--- Start of Information given ---
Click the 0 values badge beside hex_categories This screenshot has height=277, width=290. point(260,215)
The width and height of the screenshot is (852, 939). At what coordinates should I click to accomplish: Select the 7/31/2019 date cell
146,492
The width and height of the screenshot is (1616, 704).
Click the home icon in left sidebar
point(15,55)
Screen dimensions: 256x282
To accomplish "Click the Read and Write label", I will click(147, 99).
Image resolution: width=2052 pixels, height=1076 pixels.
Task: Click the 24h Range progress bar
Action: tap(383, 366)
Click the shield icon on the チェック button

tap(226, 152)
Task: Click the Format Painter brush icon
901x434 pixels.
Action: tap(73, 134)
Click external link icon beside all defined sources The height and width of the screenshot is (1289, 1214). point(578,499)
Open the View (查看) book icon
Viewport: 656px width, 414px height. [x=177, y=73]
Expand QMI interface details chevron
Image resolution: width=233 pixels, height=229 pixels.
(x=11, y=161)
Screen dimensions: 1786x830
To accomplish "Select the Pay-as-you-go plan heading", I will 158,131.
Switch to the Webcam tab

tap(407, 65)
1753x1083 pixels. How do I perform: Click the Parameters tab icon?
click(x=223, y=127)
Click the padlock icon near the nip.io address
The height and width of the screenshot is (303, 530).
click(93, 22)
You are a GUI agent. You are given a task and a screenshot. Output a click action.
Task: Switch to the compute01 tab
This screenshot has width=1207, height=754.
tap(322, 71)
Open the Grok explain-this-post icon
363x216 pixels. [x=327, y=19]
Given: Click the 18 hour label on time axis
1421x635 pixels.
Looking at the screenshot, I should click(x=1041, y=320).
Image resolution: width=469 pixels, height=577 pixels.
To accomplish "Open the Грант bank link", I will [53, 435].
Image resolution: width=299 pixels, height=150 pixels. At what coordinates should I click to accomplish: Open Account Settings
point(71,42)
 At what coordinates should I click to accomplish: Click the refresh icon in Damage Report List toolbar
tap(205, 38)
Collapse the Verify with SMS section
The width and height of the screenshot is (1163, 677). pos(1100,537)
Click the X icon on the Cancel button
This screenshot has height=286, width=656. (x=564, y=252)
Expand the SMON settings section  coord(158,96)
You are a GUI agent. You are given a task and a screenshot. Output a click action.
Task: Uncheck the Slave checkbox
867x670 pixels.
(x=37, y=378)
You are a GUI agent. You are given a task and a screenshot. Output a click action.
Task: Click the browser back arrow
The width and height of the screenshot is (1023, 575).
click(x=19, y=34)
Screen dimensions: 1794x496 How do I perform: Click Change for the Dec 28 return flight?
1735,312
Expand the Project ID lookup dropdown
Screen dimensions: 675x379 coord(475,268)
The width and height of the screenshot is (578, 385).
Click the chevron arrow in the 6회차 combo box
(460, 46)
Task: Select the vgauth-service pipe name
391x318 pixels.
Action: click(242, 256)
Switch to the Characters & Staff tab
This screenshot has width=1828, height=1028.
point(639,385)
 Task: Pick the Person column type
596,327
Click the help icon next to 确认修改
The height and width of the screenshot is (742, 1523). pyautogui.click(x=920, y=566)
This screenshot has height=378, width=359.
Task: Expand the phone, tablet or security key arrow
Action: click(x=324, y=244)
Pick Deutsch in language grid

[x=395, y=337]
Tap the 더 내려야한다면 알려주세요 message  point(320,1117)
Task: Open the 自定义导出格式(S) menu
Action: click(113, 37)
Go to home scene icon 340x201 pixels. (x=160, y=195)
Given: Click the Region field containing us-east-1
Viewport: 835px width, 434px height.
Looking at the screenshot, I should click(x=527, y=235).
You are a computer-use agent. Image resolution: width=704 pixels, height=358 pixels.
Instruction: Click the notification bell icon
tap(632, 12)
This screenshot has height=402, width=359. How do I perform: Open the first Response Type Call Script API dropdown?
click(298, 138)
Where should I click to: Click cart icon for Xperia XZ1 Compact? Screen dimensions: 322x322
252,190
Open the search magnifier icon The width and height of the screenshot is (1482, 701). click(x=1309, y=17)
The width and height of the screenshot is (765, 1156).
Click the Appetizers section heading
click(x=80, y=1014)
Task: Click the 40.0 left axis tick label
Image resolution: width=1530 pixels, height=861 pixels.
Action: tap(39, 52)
--- End of Information given ---
▶ Aim of the task: Please copy out every one of the records above, reproducing each line without any change.

▶ Written solution:
Click the 0 values badge beside hex_categories This screenshot has height=277, width=290. point(260,215)
The width and height of the screenshot is (852, 939). At what coordinates should I click to accomplish: Select the 7/31/2019 date cell
146,492
The width and height of the screenshot is (1616, 704).
Click the home icon in left sidebar
point(15,55)
Screen dimensions: 256x282
To accomplish "Click the Read and Write label", I will click(147, 99).
Image resolution: width=2052 pixels, height=1076 pixels.
Task: Click the 24h Range progress bar
Action: tap(383, 366)
Click the shield icon on the チェック button

tap(226, 152)
Task: Click the Format Painter brush icon
901x434 pixels.
Action: tap(73, 134)
Click external link icon beside all defined sources The height and width of the screenshot is (1289, 1214). point(578,499)
Open the View (查看) book icon
Viewport: 656px width, 414px height. [x=177, y=73]
Expand QMI interface details chevron
Image resolution: width=233 pixels, height=229 pixels.
(x=11, y=161)
Screen dimensions: 1786x830
To accomplish "Select the Pay-as-you-go plan heading", I will 158,131.
Switch to the Webcam tab

tap(407, 65)
1753x1083 pixels. How do I perform: Click the Parameters tab icon?
click(x=223, y=127)
Click the padlock icon near the nip.io address
The height and width of the screenshot is (303, 530).
click(93, 22)
You are a GUI agent. You are given a task and a screenshot. Output a click action.
Task: Switch to the compute01 tab
This screenshot has width=1207, height=754.
tap(322, 71)
Open the Grok explain-this-post icon
363x216 pixels. [x=327, y=19]
Given: Click the 18 hour label on time axis
1421x635 pixels.
Looking at the screenshot, I should click(x=1041, y=320).
Image resolution: width=469 pixels, height=577 pixels.
To accomplish "Open the Грант bank link", I will [53, 435].
Image resolution: width=299 pixels, height=150 pixels. At what coordinates should I click to accomplish: Open Account Settings
point(71,42)
 At what coordinates should I click to accomplish: Click the refresh icon in Damage Report List toolbar
tap(205, 38)
Collapse the Verify with SMS section
The width and height of the screenshot is (1163, 677). pos(1100,537)
Click the X icon on the Cancel button
This screenshot has height=286, width=656. (x=564, y=252)
Expand the SMON settings section  coord(158,96)
You are a GUI agent. You are given a task and a screenshot. Output a click action.
Task: Uncheck the Slave checkbox
867x670 pixels.
(x=37, y=378)
You are a GUI agent. You are given a task and a screenshot. Output a click action.
Task: Click the browser back arrow
The width and height of the screenshot is (1023, 575).
click(x=19, y=34)
Screen dimensions: 1794x496 How do I perform: Click Change for the Dec 28 return flight?
1735,312
Expand the Project ID lookup dropdown
Screen dimensions: 675x379 coord(475,268)
The width and height of the screenshot is (578, 385).
Click the chevron arrow in the 6회차 combo box
(460, 46)
Task: Select the vgauth-service pipe name
391x318 pixels.
Action: click(242, 256)
Switch to the Characters & Staff tab
This screenshot has width=1828, height=1028.
point(639,385)
 Task: Pick the Person column type
596,327
Click the help icon next to 确认修改
The height and width of the screenshot is (742, 1523). pyautogui.click(x=920, y=566)
This screenshot has height=378, width=359.
Task: Expand the phone, tablet or security key arrow
Action: click(x=324, y=244)
Pick Deutsch in language grid

[x=395, y=337]
Tap the 더 내려야한다면 알려주세요 message  point(320,1117)
Task: Open the 自定义导出格式(S) menu
Action: click(113, 37)
Go to home scene icon 340x201 pixels. (x=160, y=195)
Given: Click the Region field containing us-east-1
Viewport: 835px width, 434px height.
Looking at the screenshot, I should click(x=527, y=235).
You are a computer-use agent. Image resolution: width=704 pixels, height=358 pixels.
Instruction: Click the notification bell icon
tap(632, 12)
This screenshot has height=402, width=359. How do I perform: Open the first Response Type Call Script API dropdown?
click(298, 138)
Where should I click to: Click cart icon for Xperia XZ1 Compact? Screen dimensions: 322x322
252,190
Open the search magnifier icon The width and height of the screenshot is (1482, 701). click(x=1309, y=17)
The width and height of the screenshot is (765, 1156).
Click the Appetizers section heading
click(x=80, y=1014)
Task: Click the 40.0 left axis tick label
Image resolution: width=1530 pixels, height=861 pixels.
Action: tap(39, 52)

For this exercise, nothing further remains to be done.